| INPUT DATA |

# # # # # # #

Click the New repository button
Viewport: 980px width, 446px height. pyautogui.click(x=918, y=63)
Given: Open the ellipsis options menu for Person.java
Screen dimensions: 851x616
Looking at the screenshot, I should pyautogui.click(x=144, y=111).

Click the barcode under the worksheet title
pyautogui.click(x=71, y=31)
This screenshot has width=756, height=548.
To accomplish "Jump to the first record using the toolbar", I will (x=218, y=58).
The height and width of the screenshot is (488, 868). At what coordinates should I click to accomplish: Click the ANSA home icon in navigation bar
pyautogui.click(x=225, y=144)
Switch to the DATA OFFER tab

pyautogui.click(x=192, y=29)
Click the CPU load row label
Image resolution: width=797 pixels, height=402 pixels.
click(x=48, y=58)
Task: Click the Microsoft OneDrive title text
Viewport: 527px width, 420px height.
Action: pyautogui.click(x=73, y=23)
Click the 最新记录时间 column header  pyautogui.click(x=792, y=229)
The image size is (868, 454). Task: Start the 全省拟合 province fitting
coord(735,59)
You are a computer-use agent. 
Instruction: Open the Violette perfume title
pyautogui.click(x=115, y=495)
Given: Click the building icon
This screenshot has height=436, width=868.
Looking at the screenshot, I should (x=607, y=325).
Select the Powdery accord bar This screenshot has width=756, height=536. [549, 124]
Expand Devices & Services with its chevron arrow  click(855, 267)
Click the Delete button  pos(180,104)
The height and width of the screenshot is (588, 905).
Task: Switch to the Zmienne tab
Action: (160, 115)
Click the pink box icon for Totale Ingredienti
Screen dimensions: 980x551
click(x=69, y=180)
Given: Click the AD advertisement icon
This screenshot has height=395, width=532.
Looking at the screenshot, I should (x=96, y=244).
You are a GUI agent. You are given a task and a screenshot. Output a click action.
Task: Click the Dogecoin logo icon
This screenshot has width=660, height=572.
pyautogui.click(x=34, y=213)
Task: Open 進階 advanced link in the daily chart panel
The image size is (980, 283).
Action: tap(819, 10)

# # # # # # #

| EXERCISE DESCRIPTION |
Some lines above hold the word "agent". Copy all of them.

| EXERCISE RESULT |
You are a computer-use agent. 
You are a GUI agent. You are given a task and a screenshot. Output a click action.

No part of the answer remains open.